Vitality Air, registered in March, 2015 sells


varying sized cans of pressurized air
sourced in Lake Louise and Banff and tested
by a local air sampling lab for maximum
purity.

Vitality Air founder Moses Lam

A bottle containing 7.7 litres of Lake Louise


air retails for $32 online, comes with an
attached breathing mask and promises
“upwards of 150 inhalations.”

Empty cans filled with premium “air” have


long been sold as a novelty product. In
Iceland tourist shops, visitors can pick up a
can of “fresh mountain air.” For a brief
period in the 1960s, the Canadian Western
Natural Gas company gave out cans of
“Alberta Fresh Air” as a marketing
gimmick.
But Vitality Air is now seeking wealthy
buyers who believe a few puffs of mountain
air will cure a hangover or help them train
for a marathon.
Even in the thick smog of Beijing, however,
there is no scientific evidence that the
occasional can of Banff air will have any
measurable health benefits.
“They’re not really shipping anything that
could be expected to make people feel better
or improve their performance beyond a
placebo effect,” said Shawn Aaron, director
of the Canadian Respiratory Research
Network.
“But if China wants to pay Canadians to
send them air, do we want to discourage
that?” At the very least, Aaron noted,
Vitality Air will not do any harm. “You can’t
overdose on air,” he said.
Dr. Chris Carlsten, director of the
Occupational Lung Disease Clinic at
Vancouver General Hospital, agreed that 7.7
liters of fresh air is far too small to make a
difference. “I think the only harm would be
to the pocketbook,” he said.
The cans do not contain pure oxygen, so it
does not deliver a mild “high.” It doesn’t
smell of pine or rushing water.
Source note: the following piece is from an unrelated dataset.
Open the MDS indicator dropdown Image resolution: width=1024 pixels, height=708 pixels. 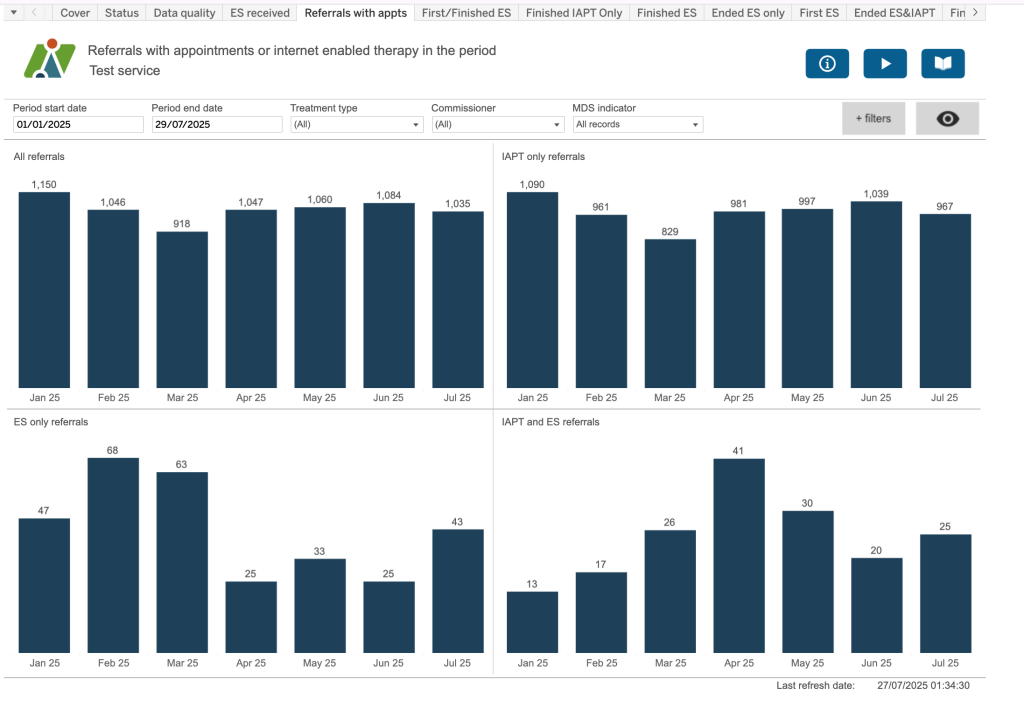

And unless
it’s pre-chilled, it doesn’t have the crisp
refreshing taste of a Banff morning.
As advertised, Vitality Air is a can of lightly
pressurized air: 80 per cent nitrogen, 20
per cent oxygen and no particulates or toxic
gases. “Ingredients: 100% Pure Rocky
Mountain Air,” read the can.
The core product is free, of course, and the
mask-equipped bottles can be purchased on
the e-commerce site Alibaba.com for as
little as $2 per unit.
As Vitality Air’s marketing materials note,
“remember the day when people laughed off
bottled water?”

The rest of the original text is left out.